### Problem requirements
Update the data from the line with "Given: Click the" up to and including the line with "Looking at the screenshot, I should 396,672.", swapping "heading" for "header" and changing nothing else. Omit the pictures from your answer.

### Records supplied
┌──
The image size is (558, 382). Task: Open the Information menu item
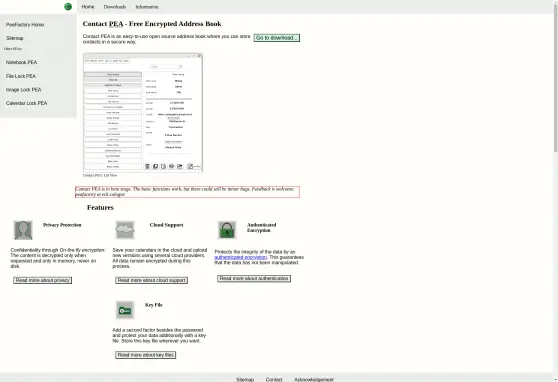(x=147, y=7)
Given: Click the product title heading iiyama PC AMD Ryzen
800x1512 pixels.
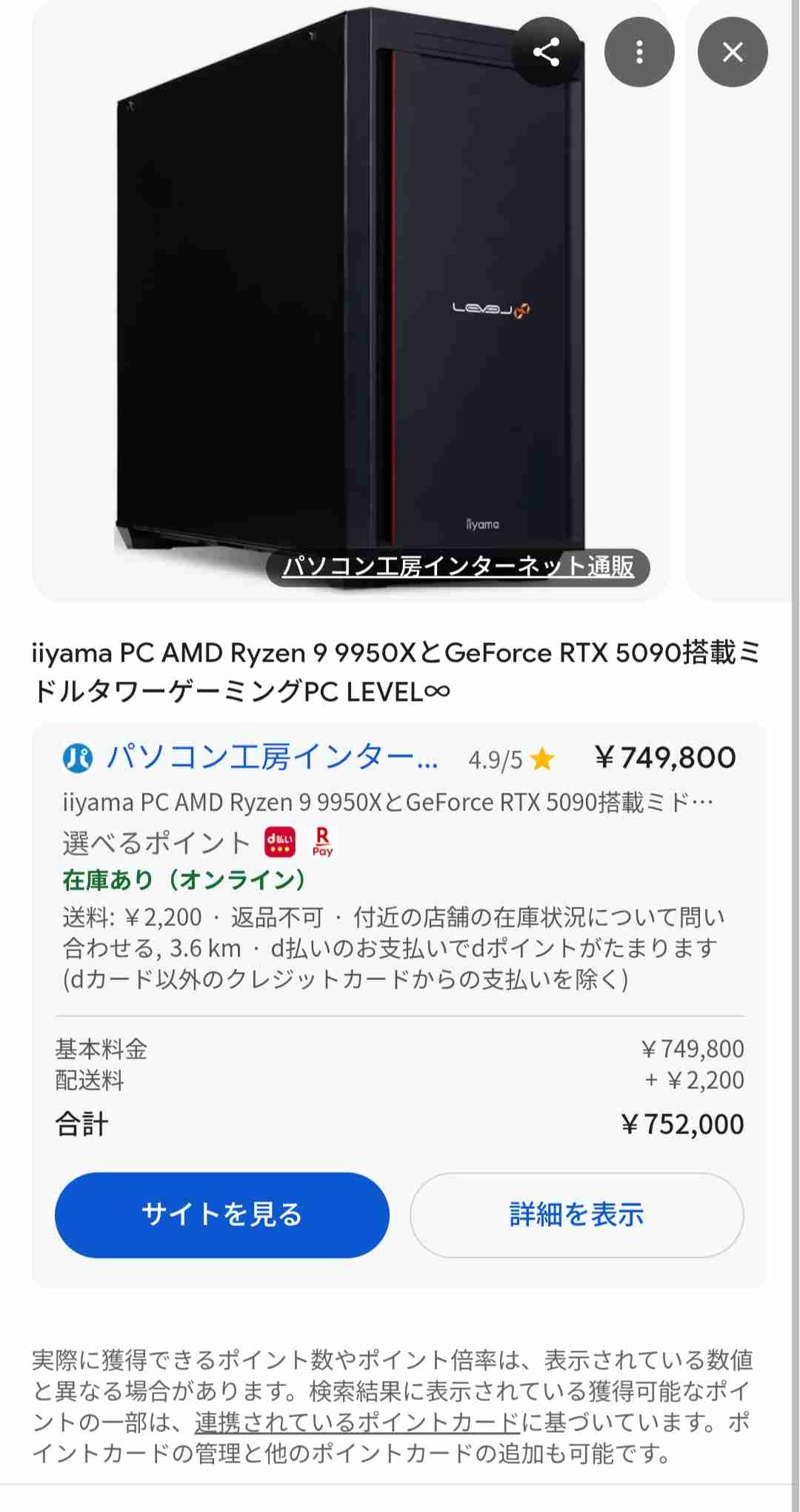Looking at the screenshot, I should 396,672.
└──
┌──
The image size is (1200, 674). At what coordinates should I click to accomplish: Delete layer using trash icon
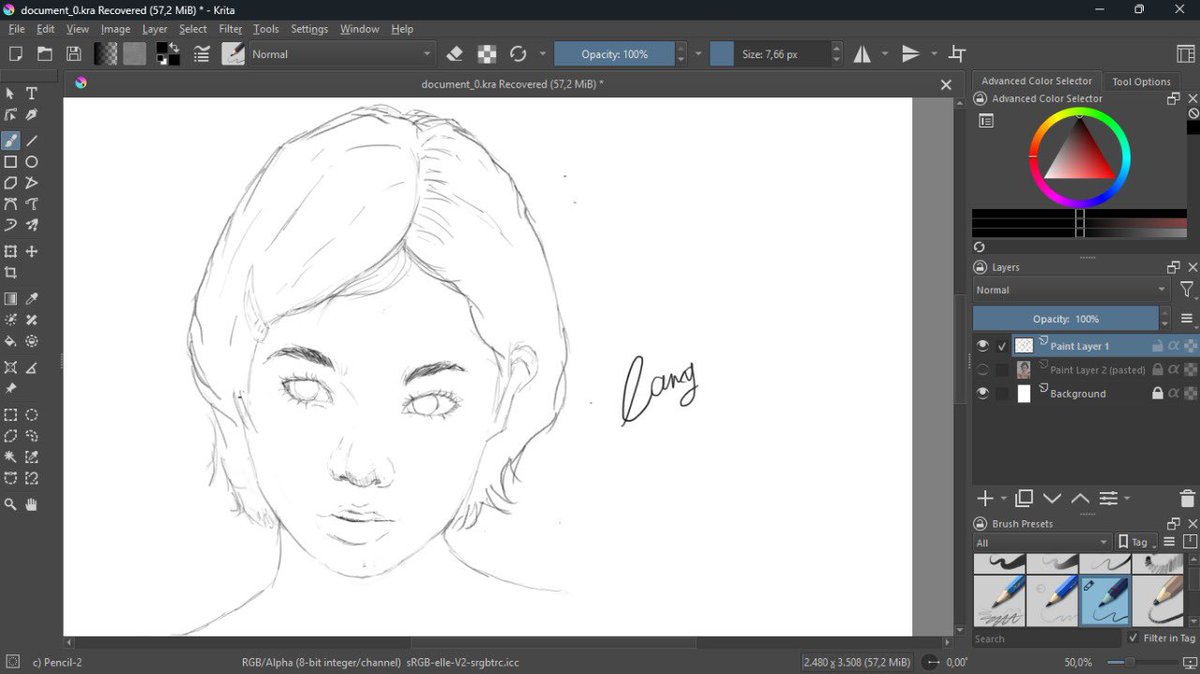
└──
### In response
Given: Click the product title header iiyama PC AMD Ryzen
800x1512 pixels.
Looking at the screenshot, I should 396,672.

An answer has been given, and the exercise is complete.